Retour au pas de course, coup d’œil par terre : rien. J’erre sur la coursive quand une jeune femme qui me croise me dit « si vous cherchez vos lunettes, je les ai vues, dans le coin au fond ». Ah bon ? Je me précipite à nouveau en maudissant mon égarement. En sort une dame âgée en robe noire agrippée à trois sacs bien fermés. Je pousse la porte, me penche. Rien, nulle part.

Le soliloque s’enclenche. C’est elle, j’en suis sûre, bien trop calme quand je lui demande poliment si elle a vu mes lunettes, c’est elle, je le sens. Je descends du ferry derrière elle puis marche sur le quai dans son sillage. Elle avance d’un pas tranquille en balançant ses sacs, impassible devant le questionnement pressant de ma présence.

Avant d’abandonner, je lui demande une nouvelle fois « êtes-vous sûre…. ? ». Elle ne relève pas l’étrangeté de mon insistance, se contente d’un « non » et gagne la partie. Je ne saurai jamais si l’un des trois sacs contenait les super lunettes de soleil rondes qui n’avaient rien à faire sur son visage de veuve grecque.

> Lignes de données:

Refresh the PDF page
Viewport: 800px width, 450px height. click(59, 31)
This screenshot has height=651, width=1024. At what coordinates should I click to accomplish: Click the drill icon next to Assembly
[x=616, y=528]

> À faire: Poursuivez le récit des lunettes perdues sur le ferry à partir de sa dernière phrase. Ces données forment un matériau à part, distinct du récit.

> Résultat de l'exercice:
Quelques jours plus tard, j’égare ma montre sur une plage, là où l’an dernier, j’avais perdu un slip, laissé le temps d’une baignade ventée avec mes habits sur un banc. La liste des objets perdus et parfois retrouvés sur l’île serait longue.

Ne plus prendre le ferry, ne plus venir sur l’île, ne plus… bouger ? Je n’ai pas trouvé de remède mais au moins une explication. Le problème, me suggère un médecin spécialiste de la Chine, viendrait de l’humidité, celle du village creusé dans le rocher, celle de ma maison. Elle décentre l’esprit, les Chinois du Sud le savent bien, et pourrait expliquer mes égarements.

Ouf, quel bien ça fait de se dire que tout ça, c’est la faute à l’île.